Kultur

Münchner Residenztheater: Auf dem Liebeskarussell | ABC-Z

Eine Drehbühne, so oft und wenig originell sie in Inszenierungen eingesetzt wird, passt gerade für Shakespeares “Ein Sommernachtstraum” wie die Faust aufs Auge. Denn wer hier wen begehrt, wer welche Rolle spielt, wer die Macht hat, wer sich unterwirft – das alles dreht sich in dieser Komödie, in der gleichsam eine Tragödie steckt, ohne Unterlass, bis man auch beim Zuschauen leicht verwirrt ist.

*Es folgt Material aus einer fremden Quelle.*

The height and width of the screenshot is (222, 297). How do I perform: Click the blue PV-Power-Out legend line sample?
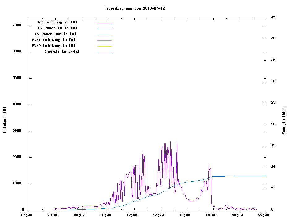click(104, 35)
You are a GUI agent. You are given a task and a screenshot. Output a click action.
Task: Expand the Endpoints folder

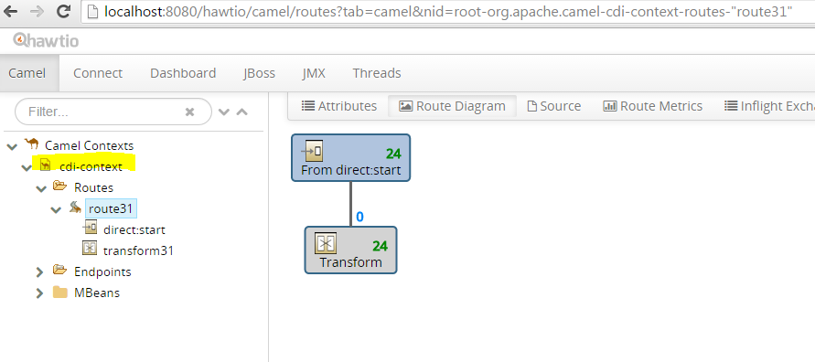[x=39, y=272]
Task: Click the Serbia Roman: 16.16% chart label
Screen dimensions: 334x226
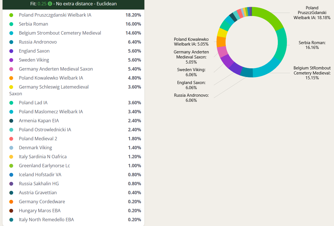Action: pos(312,45)
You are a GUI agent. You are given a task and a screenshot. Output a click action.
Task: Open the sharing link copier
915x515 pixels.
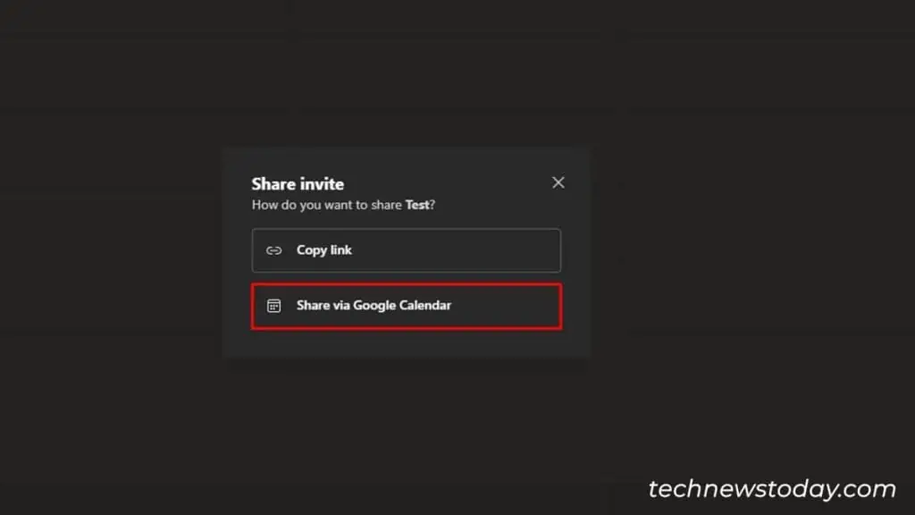click(407, 250)
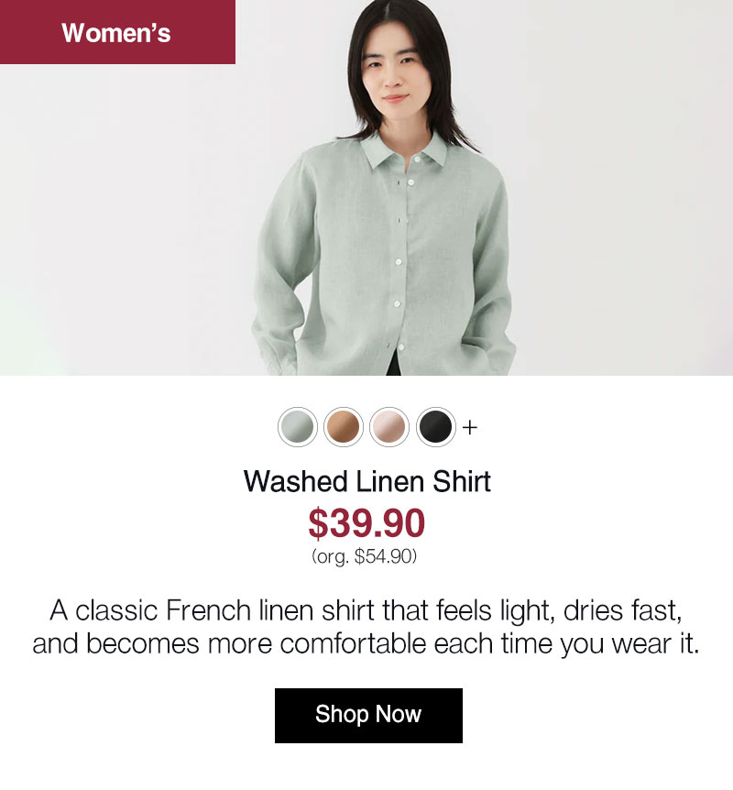Click the $39.90 sale price
This screenshot has width=733, height=790.
[x=367, y=523]
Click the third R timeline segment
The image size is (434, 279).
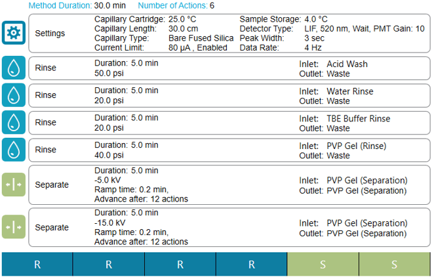(180, 265)
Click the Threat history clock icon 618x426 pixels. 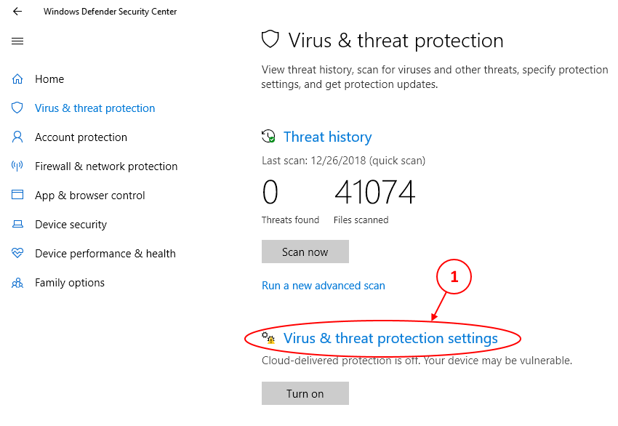click(x=269, y=137)
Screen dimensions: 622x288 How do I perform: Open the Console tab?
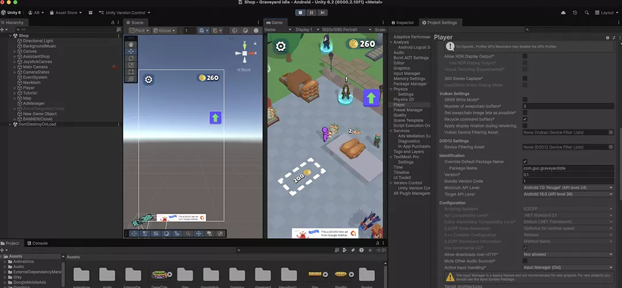click(x=39, y=243)
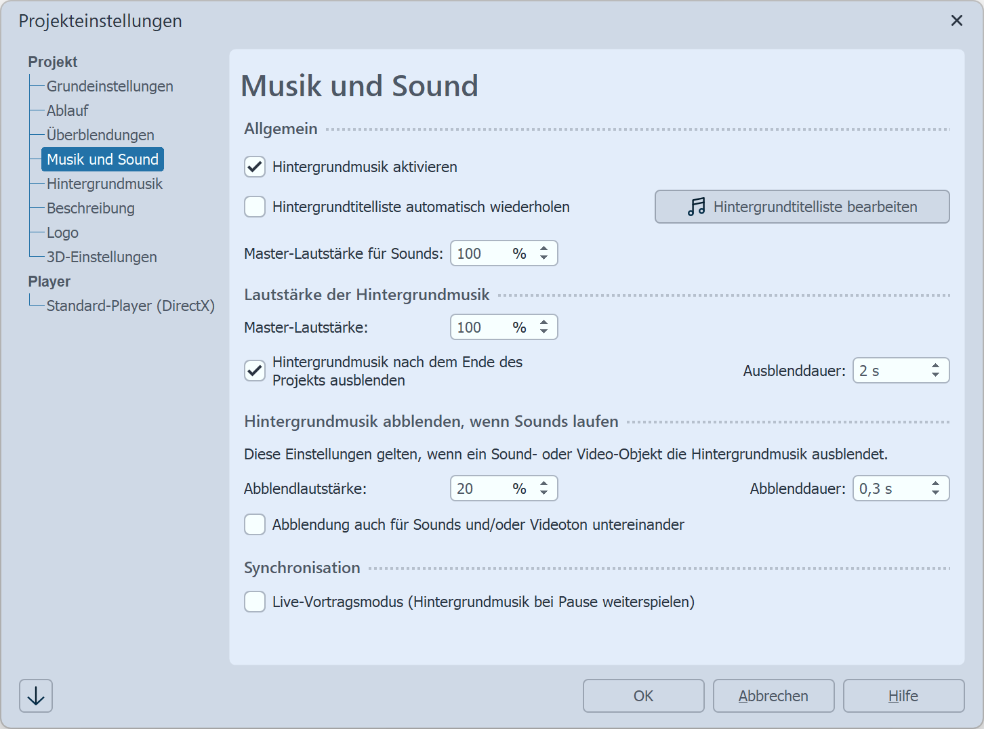Screen dimensions: 984x729
Task: Select Standard-Player (DirectX) under Player
Action: (x=131, y=306)
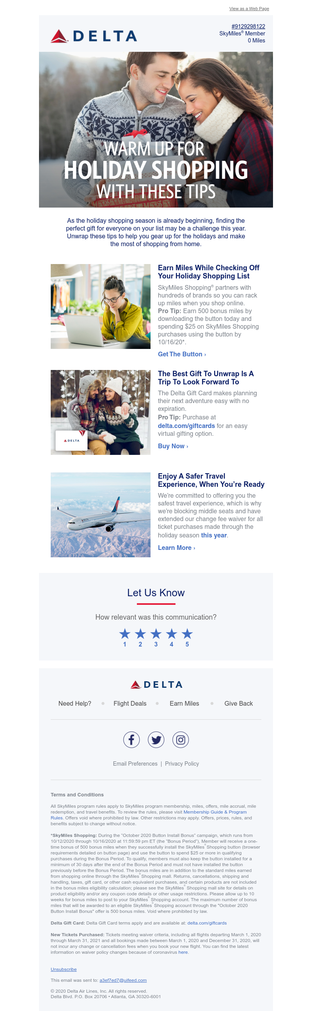Open SkyMiles account number #9129298122
The image size is (312, 1011).
pyautogui.click(x=248, y=26)
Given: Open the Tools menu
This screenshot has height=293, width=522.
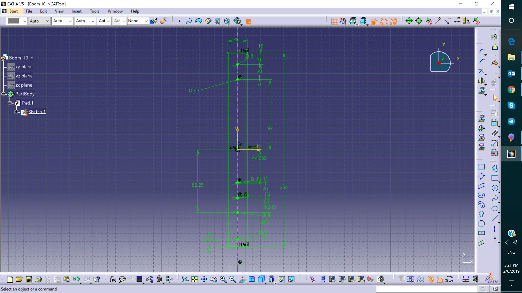Looking at the screenshot, I should point(94,11).
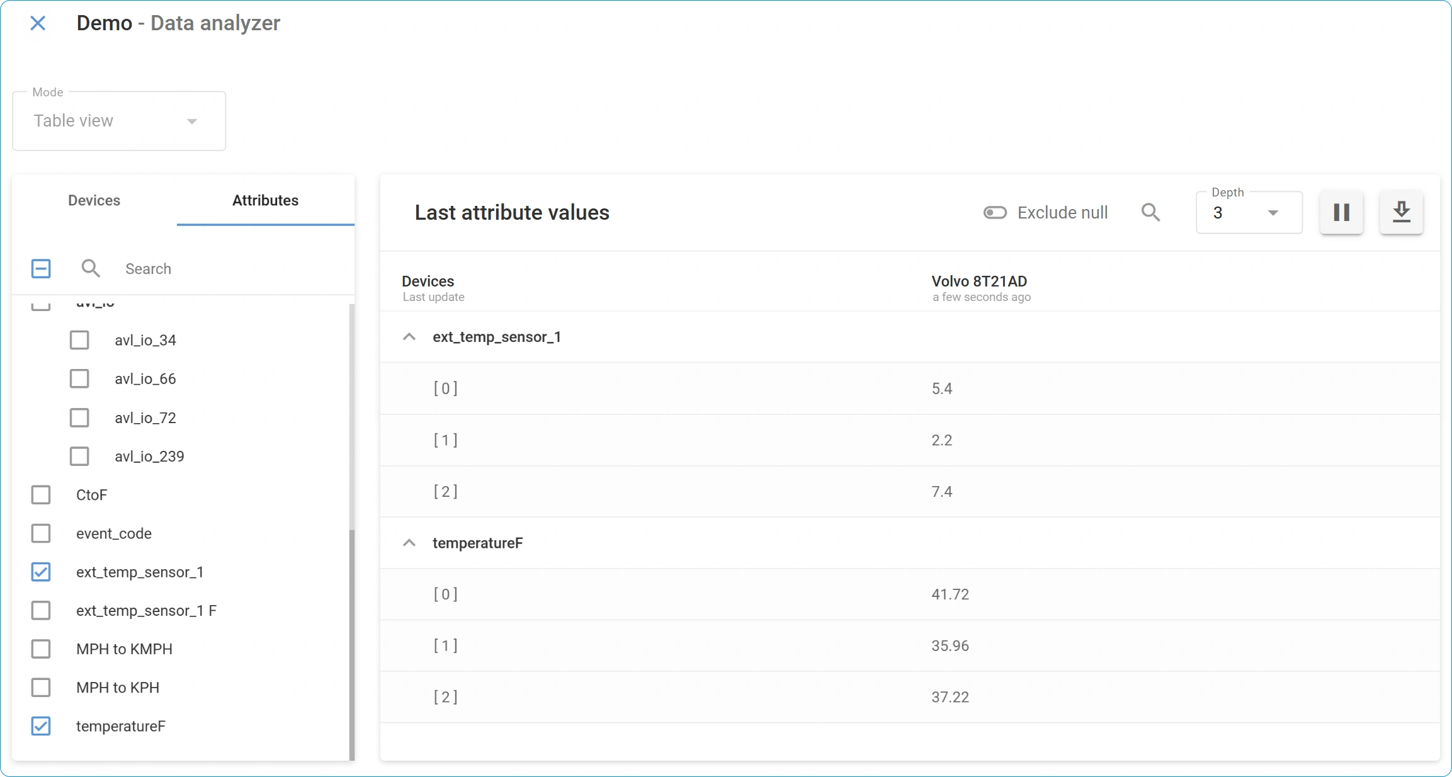Check the event_code attribute
Image resolution: width=1452 pixels, height=777 pixels.
pyautogui.click(x=41, y=533)
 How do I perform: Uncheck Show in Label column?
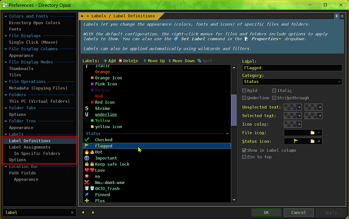point(245,150)
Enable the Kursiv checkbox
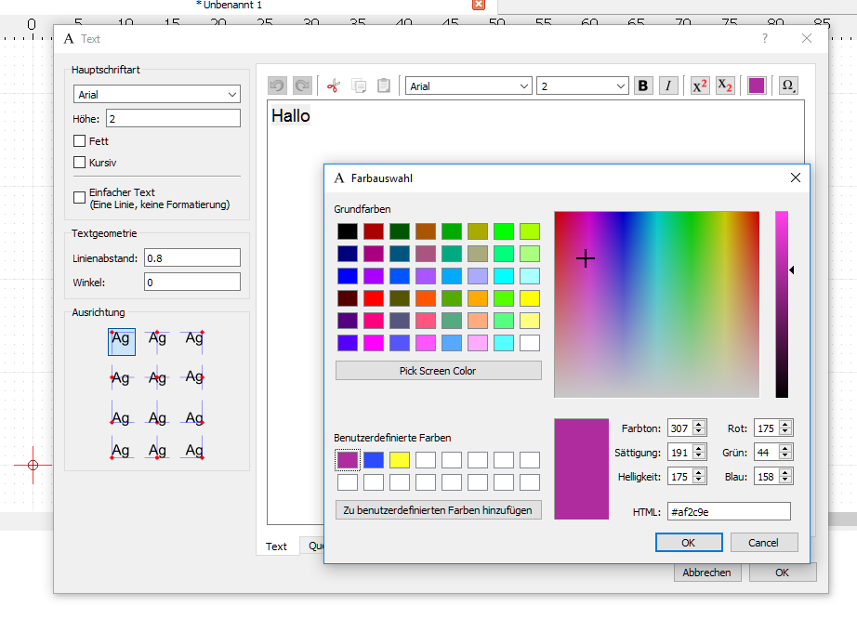This screenshot has width=857, height=632. (x=79, y=163)
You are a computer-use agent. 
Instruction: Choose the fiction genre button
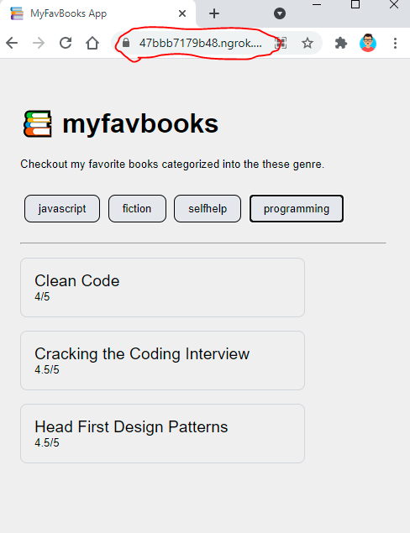pos(137,209)
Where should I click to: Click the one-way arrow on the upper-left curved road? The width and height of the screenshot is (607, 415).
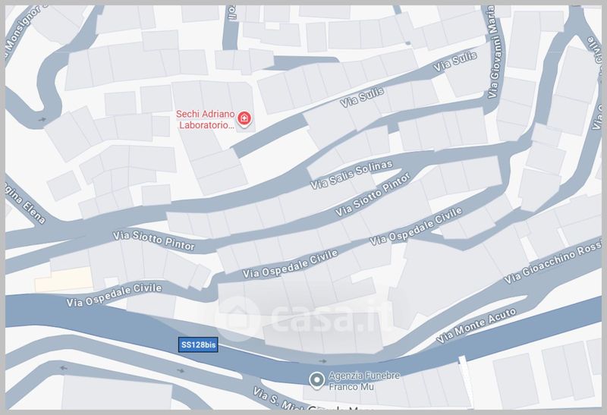pyautogui.click(x=42, y=120)
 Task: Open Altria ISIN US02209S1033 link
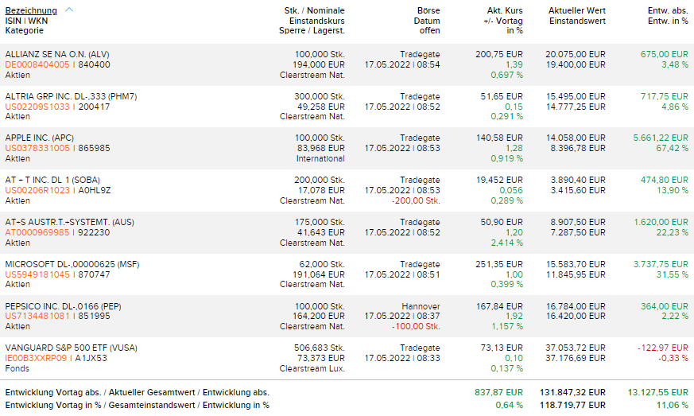[37, 107]
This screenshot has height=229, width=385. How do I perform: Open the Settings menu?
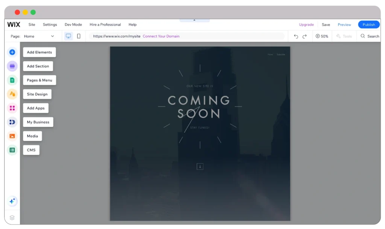[x=50, y=24]
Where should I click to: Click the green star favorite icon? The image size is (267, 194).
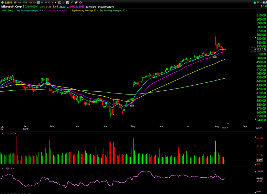tap(255, 2)
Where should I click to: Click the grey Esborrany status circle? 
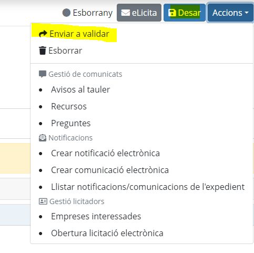66,13
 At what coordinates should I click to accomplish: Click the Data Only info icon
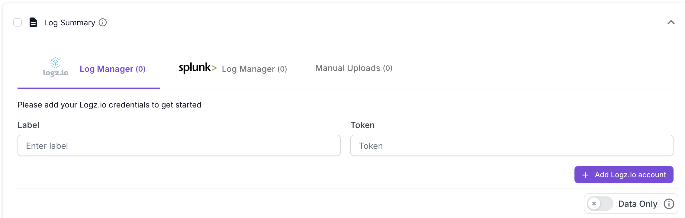(669, 204)
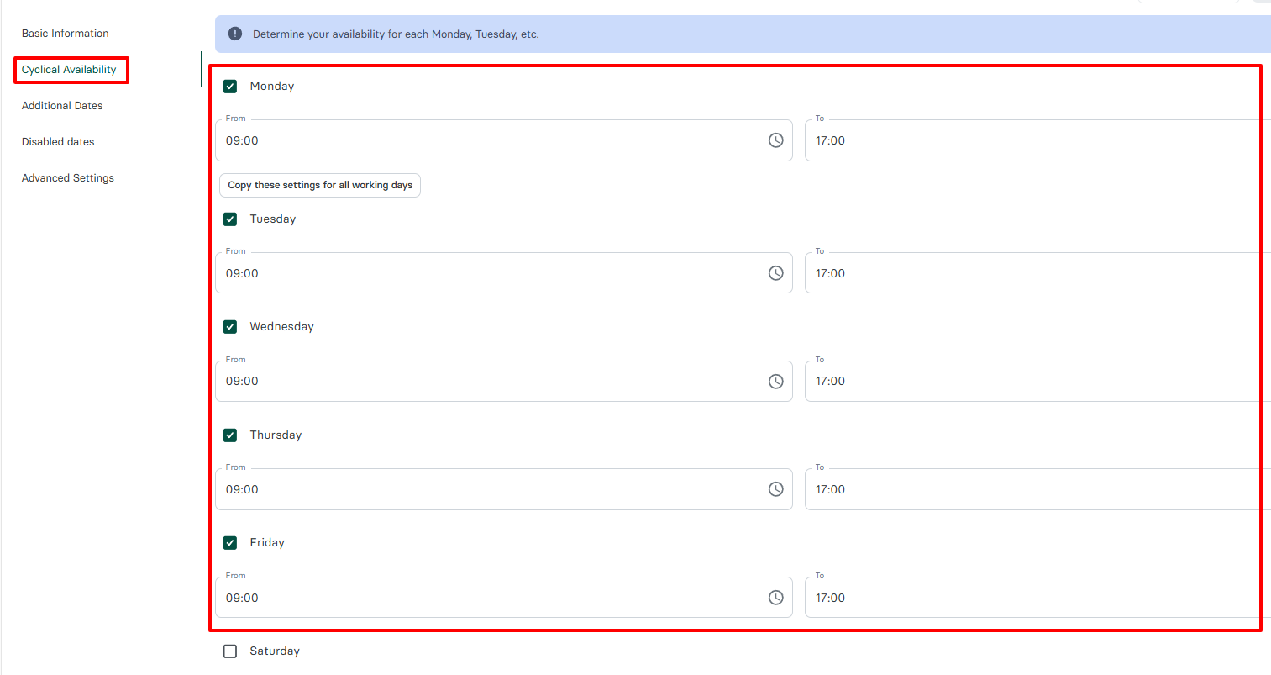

Das Liebeskarussell, das bei Shakespeare noch in Anspielung auf die triebhafte Natur des Menschen im Wald rotiert, haben Regisseur Stephan Kimmig und seine Bühnenbildnerin Katja Haß in eine trostlose Industriebrache verlegt. Ein verwinkelter, offen einsichtiger Betonrohbau mitsamt “Love”-Graffitis, einem höllischen Pferde-Wandgemälde und einem hygienisch zweifelhaften Waschbecken steht da massiv auf der Drehbühne und bietet sowohl eine graue Spielwiese für das Ensemble als auch eine ausgiebige Fläche für großstädtische, ins Vage verschwimmende Foto- und Videoprojektionen.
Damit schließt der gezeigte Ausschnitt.